The co-design framing is genuinely useful — showing how inference workload shapes the NPU spec, which shapes the memory hierarchy, rather than treating each as an isolated study track. The Phase 5 inference lecture series (Qwen roofline through batched GEMM) has concrete, technical content that goes well beyond most self-study resources. The reference projects are real: genie-ai-runtime ships 38 tok/s on Orin Nano and the numbers are cited, not estimated. The completion standard ('build something, measure it, explain the tradeoff') is written into the curriculum explicitly, which keeps it from being a pure reading list.

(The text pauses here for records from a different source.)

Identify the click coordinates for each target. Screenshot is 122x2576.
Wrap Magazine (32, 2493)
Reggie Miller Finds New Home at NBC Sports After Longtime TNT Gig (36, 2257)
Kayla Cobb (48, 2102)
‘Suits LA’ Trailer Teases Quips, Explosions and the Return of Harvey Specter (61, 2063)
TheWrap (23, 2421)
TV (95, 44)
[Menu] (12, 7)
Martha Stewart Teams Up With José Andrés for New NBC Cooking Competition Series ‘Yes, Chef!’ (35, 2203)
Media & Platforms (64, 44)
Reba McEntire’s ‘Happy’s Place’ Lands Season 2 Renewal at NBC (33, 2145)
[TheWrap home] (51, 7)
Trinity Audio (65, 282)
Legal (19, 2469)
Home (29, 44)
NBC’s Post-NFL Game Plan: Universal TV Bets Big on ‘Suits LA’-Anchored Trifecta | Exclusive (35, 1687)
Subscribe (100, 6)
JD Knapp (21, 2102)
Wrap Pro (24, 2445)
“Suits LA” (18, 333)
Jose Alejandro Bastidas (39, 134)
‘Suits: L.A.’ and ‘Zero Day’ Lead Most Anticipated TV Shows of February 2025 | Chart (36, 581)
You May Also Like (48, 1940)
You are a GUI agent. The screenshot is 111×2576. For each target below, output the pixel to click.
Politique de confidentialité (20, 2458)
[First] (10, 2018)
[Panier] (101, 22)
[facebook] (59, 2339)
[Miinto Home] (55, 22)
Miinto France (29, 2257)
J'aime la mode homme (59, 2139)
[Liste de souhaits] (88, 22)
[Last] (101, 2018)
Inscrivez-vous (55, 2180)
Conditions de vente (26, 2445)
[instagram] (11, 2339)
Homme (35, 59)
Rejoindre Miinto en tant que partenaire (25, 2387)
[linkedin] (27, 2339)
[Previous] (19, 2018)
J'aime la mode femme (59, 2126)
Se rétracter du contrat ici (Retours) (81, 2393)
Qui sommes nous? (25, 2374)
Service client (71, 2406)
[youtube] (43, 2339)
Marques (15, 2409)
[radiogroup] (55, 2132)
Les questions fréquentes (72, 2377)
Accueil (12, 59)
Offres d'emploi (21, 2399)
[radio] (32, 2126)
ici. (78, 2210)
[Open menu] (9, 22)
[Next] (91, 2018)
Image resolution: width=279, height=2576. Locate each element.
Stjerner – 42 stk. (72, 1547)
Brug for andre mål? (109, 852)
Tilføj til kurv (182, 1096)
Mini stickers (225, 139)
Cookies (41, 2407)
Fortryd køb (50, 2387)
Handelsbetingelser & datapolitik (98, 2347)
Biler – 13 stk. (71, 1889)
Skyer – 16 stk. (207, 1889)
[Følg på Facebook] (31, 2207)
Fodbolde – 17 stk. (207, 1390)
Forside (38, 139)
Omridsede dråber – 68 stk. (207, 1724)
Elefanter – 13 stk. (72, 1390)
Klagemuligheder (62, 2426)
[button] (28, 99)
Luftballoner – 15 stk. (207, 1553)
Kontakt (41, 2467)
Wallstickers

217 stars for something this ambitious suggests few people have actually completed it — there's no community validation that the curriculum hangs together in practice. The scope is genuinely enormous: ASIC tape-out, FCC compliance, multi-GPU tensor parallelism, and Zigbee in one roadmap. A realistic timeline is never given, and most people who start will stall somewhere in Phase 2 before touching the interesting parts. The agent harness pillar (Track B) leans heavily on LangGraph and third-party SDKs rather than teaching the underlying runtime concepts, so if those APIs change the curriculum dates fast.